Is there any good example to give the difference between a 'struct' and a 'union'?

An imaginary communications protocol

struct packetheader {
   int sourceaddress;
   int destaddress;
   int messagetype;
   union request {
       char fourcc[4];
       int requestnumber;
   };
};

In this imaginary protocol, it has been sepecified that, based on the "message type", the following location in the header will either be a request number, or a four character code, but not both. In short, unions allow for the same storage location to represent more than one data type, where it is guaranteed that you will only want to store one of the types of data at any one time.

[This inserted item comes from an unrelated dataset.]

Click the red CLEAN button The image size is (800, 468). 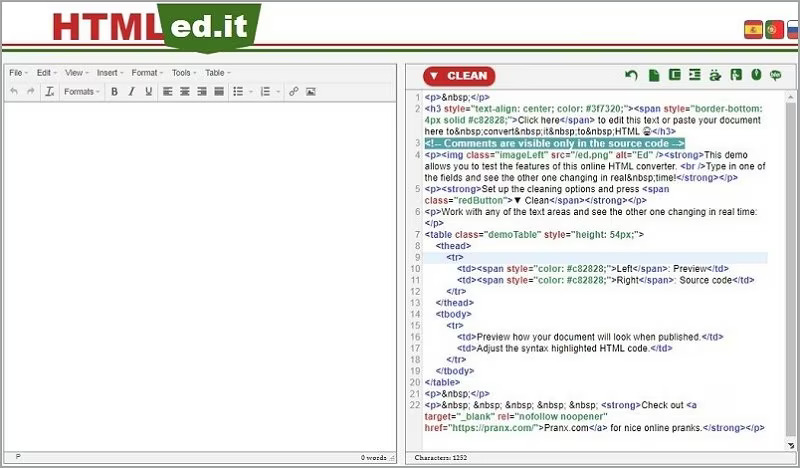point(459,76)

Unions are largely a low-level detail based in C's heritage as a system programming language, where "overlapping" storage locations are sometimes used in this way. You can sometimes use unions to save memory where you have a data structure where only one of several types will be saved at one time.

In general, the OS doesn't care or know about structs and unions -- they are both simply blocks of memory to it. A struct is a block of memory that stores several data objects, where those objects don't overlap. A union is a block of memory that stores several data objects, but has only storage for the largest of these, and thus can only store one of the data objects at any one time.